Con ordinanza n. 16135 del 28.07.2020, la Corte di Cassazione ha affermato che i buoni pasto non rappresentano un elemento della retribuzione “normale” e devono essere, qualificati come “un’agevolazione di carattere assistenziale” collegata al rapporto di lavoro da un nesso meramente occasionale. Non rientrano, quindi, nel trattamento retributivo in senso stretto e la loro erogazione può essere variata anche per unilaterale deliberazione datoriale, essendo previsione di un atto interno non prodotto da un accordo sindacale. La condizione per la revocabilità è quindi l’assenza di disposizioni contrattuali (eventualmente anche contenute nel contratto individuale di lavoro) che precostituiscano un obbligo di corresponsione da parte del datore di lavoro.

Ai sensi dell’art. 2 dell’allegato II.17 del d.lgs. n. 36 del 2023 (in cui è confluito il precedente Decreto Ministeriale 7 giugno 2017, n. 122), i buoni pasto sono definiti come i documenti di legittimazione attraverso cui viene erogato un servizio sostitutivo di mensa aziendale. In quanto documenti di legittimazione (art. 2002 c.c.) sono quindi titoli, in formato cartaceo, elettronico o completamente digitali, che identificano gli aventi diritto alla prestazione di vitto.

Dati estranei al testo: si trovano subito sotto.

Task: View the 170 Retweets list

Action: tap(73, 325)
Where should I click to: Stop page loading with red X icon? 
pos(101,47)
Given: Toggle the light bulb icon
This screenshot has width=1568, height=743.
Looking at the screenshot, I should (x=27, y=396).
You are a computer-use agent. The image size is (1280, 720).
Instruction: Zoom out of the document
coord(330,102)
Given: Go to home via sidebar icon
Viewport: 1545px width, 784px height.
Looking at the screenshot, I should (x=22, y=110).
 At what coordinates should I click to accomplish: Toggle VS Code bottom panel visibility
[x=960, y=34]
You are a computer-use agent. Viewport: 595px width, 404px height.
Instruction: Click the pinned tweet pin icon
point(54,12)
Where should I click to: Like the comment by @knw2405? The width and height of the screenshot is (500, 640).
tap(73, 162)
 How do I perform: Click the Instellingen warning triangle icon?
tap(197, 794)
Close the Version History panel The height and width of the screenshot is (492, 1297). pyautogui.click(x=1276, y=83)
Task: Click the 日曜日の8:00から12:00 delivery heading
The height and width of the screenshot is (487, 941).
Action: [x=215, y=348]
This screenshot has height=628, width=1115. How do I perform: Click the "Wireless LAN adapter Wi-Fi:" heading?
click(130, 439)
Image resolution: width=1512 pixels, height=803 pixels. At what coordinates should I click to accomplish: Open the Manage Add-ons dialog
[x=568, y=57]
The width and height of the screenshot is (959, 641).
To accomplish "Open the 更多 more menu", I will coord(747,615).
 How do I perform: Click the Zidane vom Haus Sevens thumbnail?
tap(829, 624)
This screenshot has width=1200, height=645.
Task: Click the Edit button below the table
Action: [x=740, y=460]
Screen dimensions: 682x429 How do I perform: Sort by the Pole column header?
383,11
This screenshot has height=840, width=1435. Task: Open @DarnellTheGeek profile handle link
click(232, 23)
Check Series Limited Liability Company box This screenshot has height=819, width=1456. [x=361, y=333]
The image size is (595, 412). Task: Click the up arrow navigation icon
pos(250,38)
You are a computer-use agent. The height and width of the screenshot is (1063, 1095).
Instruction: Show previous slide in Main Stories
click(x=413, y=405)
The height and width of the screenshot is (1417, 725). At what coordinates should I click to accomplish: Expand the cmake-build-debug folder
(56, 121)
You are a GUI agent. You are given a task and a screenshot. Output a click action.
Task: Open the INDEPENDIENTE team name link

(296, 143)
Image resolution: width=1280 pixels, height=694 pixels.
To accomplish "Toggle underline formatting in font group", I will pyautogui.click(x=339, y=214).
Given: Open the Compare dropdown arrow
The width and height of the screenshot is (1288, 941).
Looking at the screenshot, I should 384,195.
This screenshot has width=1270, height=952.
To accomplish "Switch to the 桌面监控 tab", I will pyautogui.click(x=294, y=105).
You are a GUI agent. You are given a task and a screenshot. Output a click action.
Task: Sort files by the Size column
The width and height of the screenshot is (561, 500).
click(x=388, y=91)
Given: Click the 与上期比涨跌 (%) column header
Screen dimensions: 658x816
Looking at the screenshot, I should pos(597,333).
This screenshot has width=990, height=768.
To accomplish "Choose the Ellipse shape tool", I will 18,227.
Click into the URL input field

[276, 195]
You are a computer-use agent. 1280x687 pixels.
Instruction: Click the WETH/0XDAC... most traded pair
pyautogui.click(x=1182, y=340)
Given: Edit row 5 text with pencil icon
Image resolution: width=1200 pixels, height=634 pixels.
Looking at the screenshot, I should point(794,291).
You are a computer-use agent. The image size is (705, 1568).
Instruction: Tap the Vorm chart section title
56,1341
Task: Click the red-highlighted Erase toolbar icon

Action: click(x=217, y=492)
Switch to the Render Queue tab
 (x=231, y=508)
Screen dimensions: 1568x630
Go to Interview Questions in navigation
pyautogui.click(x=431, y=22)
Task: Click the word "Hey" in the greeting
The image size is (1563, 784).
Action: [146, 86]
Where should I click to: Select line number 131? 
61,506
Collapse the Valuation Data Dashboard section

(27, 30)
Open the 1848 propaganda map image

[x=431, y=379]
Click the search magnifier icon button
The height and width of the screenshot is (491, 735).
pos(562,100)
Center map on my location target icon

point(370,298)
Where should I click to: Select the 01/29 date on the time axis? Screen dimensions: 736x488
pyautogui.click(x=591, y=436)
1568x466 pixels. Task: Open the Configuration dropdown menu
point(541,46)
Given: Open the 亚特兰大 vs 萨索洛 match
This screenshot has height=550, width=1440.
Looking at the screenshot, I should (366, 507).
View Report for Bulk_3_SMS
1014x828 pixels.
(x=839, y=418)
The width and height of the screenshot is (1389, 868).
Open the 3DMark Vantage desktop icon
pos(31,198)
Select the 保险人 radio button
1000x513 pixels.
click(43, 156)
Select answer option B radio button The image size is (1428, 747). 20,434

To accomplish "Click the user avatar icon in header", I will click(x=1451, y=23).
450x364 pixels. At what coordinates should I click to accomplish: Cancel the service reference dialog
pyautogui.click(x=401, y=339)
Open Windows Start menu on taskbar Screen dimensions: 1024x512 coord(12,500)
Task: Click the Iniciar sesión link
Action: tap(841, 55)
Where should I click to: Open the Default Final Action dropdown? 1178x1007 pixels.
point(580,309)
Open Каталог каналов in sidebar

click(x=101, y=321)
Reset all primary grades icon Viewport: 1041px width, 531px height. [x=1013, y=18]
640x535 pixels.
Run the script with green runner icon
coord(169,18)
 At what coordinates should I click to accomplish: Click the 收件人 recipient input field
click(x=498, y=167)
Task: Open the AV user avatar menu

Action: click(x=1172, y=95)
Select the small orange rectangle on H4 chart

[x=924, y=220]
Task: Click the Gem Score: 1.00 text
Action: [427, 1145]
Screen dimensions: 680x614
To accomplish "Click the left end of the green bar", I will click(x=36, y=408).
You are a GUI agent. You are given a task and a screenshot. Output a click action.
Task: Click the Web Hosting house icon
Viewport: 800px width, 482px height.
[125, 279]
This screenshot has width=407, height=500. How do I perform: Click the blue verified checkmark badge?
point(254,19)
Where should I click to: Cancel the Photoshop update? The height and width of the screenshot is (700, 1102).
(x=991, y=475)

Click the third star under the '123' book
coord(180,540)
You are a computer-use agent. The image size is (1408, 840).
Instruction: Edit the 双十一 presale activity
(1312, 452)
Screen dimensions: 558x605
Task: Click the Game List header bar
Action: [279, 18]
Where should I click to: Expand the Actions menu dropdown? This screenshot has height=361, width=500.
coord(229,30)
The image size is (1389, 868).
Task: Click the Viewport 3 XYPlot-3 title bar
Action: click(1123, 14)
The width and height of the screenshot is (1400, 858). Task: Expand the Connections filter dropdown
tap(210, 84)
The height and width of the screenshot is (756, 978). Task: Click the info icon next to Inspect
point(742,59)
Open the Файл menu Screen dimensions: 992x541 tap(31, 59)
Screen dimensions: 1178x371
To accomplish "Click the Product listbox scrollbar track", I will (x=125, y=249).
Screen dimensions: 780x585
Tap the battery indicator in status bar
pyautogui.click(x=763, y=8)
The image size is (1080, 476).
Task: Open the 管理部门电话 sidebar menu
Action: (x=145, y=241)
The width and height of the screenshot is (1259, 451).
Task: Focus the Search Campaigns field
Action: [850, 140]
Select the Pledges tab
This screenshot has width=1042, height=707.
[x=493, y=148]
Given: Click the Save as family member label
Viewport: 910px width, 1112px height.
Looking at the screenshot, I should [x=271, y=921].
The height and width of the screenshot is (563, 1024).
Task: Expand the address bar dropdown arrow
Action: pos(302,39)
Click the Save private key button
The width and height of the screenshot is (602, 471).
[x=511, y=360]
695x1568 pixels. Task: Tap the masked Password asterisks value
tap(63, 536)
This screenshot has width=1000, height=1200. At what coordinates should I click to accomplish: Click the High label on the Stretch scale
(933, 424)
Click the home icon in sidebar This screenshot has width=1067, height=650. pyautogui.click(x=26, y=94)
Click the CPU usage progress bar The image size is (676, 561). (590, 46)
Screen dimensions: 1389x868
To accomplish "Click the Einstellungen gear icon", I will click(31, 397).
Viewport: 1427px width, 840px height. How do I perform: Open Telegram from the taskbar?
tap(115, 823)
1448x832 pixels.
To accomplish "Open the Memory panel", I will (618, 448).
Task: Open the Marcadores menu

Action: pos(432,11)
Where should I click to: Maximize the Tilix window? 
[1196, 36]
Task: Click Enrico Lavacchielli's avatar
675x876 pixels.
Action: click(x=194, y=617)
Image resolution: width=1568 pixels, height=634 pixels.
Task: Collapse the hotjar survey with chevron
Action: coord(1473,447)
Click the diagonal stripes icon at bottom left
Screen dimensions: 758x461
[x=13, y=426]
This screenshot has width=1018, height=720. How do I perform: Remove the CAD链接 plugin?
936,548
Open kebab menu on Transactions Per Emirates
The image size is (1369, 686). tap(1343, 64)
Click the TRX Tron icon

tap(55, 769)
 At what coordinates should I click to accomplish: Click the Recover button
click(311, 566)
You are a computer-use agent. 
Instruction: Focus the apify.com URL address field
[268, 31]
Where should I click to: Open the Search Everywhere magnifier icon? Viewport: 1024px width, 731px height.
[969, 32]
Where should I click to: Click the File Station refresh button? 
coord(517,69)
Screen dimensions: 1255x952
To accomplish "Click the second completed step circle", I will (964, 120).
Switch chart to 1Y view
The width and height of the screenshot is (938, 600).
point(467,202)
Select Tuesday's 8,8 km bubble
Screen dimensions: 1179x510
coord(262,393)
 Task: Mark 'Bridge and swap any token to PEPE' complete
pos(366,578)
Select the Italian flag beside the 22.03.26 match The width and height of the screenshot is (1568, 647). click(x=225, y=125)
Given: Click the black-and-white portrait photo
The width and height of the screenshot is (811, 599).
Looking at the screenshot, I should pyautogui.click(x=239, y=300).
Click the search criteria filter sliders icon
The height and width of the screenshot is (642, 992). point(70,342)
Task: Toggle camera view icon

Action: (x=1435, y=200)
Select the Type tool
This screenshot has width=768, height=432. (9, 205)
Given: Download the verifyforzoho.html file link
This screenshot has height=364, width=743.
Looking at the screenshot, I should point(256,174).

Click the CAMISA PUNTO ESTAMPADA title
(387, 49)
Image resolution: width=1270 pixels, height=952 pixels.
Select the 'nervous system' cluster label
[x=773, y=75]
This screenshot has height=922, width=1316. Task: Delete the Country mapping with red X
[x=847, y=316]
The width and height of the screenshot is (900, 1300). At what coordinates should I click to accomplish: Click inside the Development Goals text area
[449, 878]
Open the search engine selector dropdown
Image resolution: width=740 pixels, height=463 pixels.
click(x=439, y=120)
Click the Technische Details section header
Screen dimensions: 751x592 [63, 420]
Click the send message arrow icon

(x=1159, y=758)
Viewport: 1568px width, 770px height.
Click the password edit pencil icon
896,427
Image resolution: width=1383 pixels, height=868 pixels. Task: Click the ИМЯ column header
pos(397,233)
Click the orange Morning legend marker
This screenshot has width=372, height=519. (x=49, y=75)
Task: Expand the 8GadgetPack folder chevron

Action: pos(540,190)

La disciplina fiscale è contenuta nell’art. 51, comma 2, lett. c), TUIR. Tale disposizione, dopo le modifiche apportate dall’art. 1, comma 677, Legge 27 dicembre 2019, n. 160 (Legge di Bilancio 2020), prevede nuovi limiti entro cui i buoni pasto cartacei (4 euro giornalieri) ed elettronici (8 euro giornalieri) non concorrono alla formazione del reddito di lavoro dipendente.